The Makings of City Streets By Michael Kenney

As we lean into this year’s theme of “What Does Cambridge Make?”, a look at street names reveals a product–filled past.

Porter Square was Union Square until 1899, when it was renamed in honor of Zachariah B. Porter, the proprietor of Porter’s Hotel; many claim he lent his name to the specialty of the house, the Porterhouse steak. Porter’s Hotel was demolished in 1909, but the new Porter Square Hotel, a 65– room boutique, opened last year on the corner of Mass. Ave. and Porter Road. Porter Circle and Porter Park are nearby.

Valentine Soap Works, founded by Charles Valentine in 1828, became the C. L. Jones Co. Bromley Map, 1873, Cambridge Historical Commission

Tucked in next to the J. P. Squire meatpacking plant on East Cambridge’s Gore Street a century ago was Bacon Court, a short dead–end. Was it named in reference to a product of the nearby factory, or could it have been because a Mary Bacon lived there? Either way, like the Squire plant itself—destroyed in a grease– and fat–fueled fire in 1963— it is long gone. But the name lingers on, appearing on Google Maps and seeming to underlie a footpath along the east side of Gold Star Mothers Park on Gore Street.

One of the newest product–commemorating streets is Glassworks Avenue in the North Point area, developed in 2013. It commemorates the New England Glass Company, which flourished from 1814 to 1921 on nearby Bridge Street (now the McGrath Highway). Leighton Street, another new North Point street, honors Thomas Leighton, an English glass expert who was recruited in 1826 to become superintendent of the glassworks (despite there being a law in England forbidding glass workers to leave for America). Six of his seven sons became glass workers, including William, who invented lime glass, a process that allowed for high quality at a low cost.

▶ [TASK BRIEF]:
Continue the article on Cambridge street names from where it stops.

▶ [Records from a dataset]:
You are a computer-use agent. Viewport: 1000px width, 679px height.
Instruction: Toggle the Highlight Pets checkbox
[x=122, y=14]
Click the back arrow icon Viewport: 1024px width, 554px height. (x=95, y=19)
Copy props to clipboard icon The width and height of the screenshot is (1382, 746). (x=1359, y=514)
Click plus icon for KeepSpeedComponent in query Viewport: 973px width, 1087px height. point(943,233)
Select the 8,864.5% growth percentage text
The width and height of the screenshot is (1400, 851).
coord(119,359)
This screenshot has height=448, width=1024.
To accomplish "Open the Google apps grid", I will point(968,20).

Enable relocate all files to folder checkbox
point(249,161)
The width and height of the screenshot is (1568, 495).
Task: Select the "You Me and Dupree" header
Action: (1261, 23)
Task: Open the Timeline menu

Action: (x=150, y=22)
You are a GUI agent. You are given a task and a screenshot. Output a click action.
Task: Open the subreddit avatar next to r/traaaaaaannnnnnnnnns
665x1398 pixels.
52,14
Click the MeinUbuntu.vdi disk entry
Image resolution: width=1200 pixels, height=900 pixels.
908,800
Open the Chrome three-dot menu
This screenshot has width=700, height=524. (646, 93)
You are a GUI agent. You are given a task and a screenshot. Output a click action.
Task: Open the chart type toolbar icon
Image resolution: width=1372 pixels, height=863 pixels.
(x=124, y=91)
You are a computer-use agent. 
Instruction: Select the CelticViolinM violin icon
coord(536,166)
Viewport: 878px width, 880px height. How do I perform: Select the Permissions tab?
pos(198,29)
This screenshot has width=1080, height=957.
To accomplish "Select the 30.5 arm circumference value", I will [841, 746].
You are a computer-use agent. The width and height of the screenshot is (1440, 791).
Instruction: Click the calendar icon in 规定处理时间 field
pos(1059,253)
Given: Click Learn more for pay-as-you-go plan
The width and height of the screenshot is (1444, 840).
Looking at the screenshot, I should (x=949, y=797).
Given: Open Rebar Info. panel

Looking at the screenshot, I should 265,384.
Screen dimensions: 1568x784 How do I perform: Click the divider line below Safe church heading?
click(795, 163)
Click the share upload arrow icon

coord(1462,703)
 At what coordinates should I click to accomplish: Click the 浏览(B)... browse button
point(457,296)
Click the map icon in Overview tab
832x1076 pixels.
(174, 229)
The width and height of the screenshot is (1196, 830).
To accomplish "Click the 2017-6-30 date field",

▶ [REPLY]:
Also long gone is Brewery Street, off Broadway. Although street historian Lewis Hastings* writes that “no brewery is known to have operated there,” its very name so bothered Temperance activists of the day that it was renamed Burleigh Street in 1897. Also gone is Distillhouse Street, off Cambridge Street near Willow Street. It led into the D. R. Shortwell Distillery, later the Great White Spirit Company, but was closed in 1927 at the height of Prohibition.

Advertisement in the 1895 Boston City Directory for the Charles River Stone Co. Cambridge Historical Commission

Though it now runs past the walls of academia in Harvard Square, Mill Street, leading from DeWolfe Street to Holyoke Street, was the site of a planing mill built by Thomas Stearns and Solomon Sargent in 1860, and demolished in 1890.

Granite Street recalls the Charles River Stone Co., which in its 19th–century heyday furnished granite for the Boston Public Library, Trinity Church, and the Shaw Memorial opposite the State House. At that time, the river was navigable to the company’s location near the old Ford Motor plant on Memorial Drive.

Camelia, Magnolia, and Myrtle avenues now run near Youville Hospital and through its surrounding neighborhoods. They once were the site of extensive 19th–century nurseries built by the horticulturist and seed merchant Charles Mason Hovey, who is commemorated by Hovey Avenue.

And while there is no Soap Street, soapmaking was a major industry in Cambridgeport. Recalling that is Valentine Street, named for Charles Valentine, who established a soapmaking factory at the corner of what is now Valentine and Pearl streets in 1828. By the 1880s it was producing 10 million pounds of soap a year. Just a few blocks away is Cottage Street, named for the soap–makers’ cottages built there in the 1840s. Many of them still stand.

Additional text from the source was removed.